■ **Problem description**
Every line from the one containing "海外求人 (916, 2240)" to the one containing "留学経験者の就活 (662, 2240)" in the records below, both included, must be set down exactly, and no other line.

■ **Task data**
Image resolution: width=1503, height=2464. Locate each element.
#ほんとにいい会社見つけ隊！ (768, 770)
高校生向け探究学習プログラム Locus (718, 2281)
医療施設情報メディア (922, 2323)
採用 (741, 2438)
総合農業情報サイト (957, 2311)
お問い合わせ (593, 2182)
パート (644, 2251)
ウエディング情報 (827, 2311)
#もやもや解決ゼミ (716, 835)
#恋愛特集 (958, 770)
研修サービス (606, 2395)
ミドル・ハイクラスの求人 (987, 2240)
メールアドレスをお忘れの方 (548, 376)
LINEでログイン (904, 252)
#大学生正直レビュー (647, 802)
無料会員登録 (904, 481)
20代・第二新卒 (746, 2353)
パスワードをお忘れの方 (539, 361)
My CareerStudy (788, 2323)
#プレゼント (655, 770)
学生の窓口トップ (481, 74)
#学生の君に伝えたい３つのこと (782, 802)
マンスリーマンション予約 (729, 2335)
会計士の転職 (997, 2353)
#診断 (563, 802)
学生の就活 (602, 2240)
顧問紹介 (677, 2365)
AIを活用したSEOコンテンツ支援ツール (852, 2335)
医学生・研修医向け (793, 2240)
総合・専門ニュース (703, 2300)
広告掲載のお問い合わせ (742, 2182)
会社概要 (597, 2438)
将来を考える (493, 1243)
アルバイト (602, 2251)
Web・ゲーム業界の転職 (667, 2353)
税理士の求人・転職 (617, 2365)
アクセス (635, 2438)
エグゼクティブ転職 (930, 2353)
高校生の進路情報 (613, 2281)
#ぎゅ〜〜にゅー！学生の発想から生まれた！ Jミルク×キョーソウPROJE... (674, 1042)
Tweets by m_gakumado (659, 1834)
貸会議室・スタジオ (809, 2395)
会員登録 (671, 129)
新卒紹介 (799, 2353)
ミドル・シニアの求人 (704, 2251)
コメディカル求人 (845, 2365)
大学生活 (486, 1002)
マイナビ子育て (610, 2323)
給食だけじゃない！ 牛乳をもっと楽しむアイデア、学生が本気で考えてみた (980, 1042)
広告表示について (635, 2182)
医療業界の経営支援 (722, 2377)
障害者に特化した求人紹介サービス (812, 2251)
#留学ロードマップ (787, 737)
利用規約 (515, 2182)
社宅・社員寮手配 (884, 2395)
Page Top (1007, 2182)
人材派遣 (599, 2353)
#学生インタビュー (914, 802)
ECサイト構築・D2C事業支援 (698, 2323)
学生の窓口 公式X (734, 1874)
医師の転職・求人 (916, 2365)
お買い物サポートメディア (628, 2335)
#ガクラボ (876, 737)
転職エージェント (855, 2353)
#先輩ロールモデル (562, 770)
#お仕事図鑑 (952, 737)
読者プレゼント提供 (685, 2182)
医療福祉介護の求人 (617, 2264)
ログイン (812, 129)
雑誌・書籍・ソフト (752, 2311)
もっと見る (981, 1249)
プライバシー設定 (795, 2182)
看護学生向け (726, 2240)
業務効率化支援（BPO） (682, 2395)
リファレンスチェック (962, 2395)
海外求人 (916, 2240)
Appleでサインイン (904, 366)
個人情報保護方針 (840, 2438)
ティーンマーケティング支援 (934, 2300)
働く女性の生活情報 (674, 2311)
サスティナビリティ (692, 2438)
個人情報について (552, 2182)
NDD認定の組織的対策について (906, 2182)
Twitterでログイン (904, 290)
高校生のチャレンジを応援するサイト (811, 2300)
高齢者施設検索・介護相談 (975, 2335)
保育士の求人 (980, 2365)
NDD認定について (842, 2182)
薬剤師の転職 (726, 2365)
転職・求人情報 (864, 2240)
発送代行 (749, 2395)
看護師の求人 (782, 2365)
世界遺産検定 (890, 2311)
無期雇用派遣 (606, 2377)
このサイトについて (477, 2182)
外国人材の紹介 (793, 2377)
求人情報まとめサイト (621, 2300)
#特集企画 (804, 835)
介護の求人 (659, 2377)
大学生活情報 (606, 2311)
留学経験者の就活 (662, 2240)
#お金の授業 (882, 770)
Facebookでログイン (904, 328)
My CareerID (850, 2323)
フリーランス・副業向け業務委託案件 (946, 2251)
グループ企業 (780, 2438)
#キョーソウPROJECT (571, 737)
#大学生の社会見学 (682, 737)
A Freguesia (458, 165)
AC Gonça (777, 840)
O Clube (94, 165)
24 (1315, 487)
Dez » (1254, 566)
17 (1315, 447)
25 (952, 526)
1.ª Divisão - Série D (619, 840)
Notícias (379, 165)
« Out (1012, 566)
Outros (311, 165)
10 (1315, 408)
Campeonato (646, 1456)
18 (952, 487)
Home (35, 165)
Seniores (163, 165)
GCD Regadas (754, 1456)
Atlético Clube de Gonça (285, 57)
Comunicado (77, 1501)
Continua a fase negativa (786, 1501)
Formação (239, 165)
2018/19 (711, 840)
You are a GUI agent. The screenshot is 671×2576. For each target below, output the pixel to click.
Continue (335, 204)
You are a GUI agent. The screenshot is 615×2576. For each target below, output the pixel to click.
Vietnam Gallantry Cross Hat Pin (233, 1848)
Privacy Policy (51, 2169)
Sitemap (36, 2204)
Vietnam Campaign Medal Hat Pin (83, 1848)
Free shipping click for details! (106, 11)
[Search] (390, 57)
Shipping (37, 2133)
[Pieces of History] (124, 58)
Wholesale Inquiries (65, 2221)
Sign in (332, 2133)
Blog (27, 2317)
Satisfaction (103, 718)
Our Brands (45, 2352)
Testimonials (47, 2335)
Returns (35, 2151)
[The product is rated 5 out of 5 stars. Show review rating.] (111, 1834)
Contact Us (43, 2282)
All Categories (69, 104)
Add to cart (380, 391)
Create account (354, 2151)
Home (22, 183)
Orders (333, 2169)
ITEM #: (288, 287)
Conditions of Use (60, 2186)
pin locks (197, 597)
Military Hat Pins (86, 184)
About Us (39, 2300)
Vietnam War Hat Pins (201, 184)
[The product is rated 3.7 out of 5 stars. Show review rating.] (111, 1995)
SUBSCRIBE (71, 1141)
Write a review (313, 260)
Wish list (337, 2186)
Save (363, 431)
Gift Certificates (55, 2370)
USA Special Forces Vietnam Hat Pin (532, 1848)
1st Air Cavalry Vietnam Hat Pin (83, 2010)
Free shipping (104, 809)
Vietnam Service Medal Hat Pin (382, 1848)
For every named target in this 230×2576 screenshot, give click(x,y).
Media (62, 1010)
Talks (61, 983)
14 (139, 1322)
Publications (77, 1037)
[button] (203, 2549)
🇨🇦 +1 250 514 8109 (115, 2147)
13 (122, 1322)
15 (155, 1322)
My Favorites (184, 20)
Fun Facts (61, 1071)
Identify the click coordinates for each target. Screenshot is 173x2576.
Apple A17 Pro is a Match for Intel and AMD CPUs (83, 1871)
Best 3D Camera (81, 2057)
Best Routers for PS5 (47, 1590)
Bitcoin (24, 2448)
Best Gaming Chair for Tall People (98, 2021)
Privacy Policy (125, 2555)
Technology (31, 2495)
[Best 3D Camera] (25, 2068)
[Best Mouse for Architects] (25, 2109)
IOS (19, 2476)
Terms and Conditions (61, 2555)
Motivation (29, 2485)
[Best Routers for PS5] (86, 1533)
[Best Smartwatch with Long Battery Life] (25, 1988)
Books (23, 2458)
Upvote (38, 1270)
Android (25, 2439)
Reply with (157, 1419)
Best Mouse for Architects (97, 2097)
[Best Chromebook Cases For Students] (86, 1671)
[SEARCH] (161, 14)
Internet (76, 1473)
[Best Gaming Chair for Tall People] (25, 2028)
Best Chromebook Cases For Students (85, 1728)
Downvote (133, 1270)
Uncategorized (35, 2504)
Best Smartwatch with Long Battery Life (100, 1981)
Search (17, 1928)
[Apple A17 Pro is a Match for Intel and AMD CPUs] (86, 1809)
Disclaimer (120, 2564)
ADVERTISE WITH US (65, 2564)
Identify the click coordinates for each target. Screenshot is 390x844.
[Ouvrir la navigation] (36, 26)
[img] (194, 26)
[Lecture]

■ **Reply**
海外求人 (916, 2240)
Appleでサインイン (904, 366)
個人情報保護方針 (840, 2438)
ティーンマーケティング支援 (934, 2300)
働く女性の生活情報 (674, 2311)
サスティナビリティ (692, 2438)
個人情報について (552, 2182)
NDD認定の組織的対策について (906, 2182)
Twitterでログイン (904, 290)
高校生のチャレンジを応援するサイト (811, 2300)
高齢者施設検索・介護相談 (975, 2335)
保育士の求人 (980, 2365)
NDD認定について (842, 2182)
薬剤師の転職 (726, 2365)
転職・求人情報 (864, 2240)
発送代行 (749, 2395)
看護師の求人 (782, 2365)
世界遺産検定 (890, 2311)
無期雇用派遣 (606, 2377)
このサイトについて (477, 2182)
外国人材の紹介 (793, 2377)
求人情報まとめサイト (621, 2300)
#特集企画 (804, 835)
介護の求人 (659, 2377)
大学生活情報 (606, 2311)
留学経験者の就活 (662, 2240)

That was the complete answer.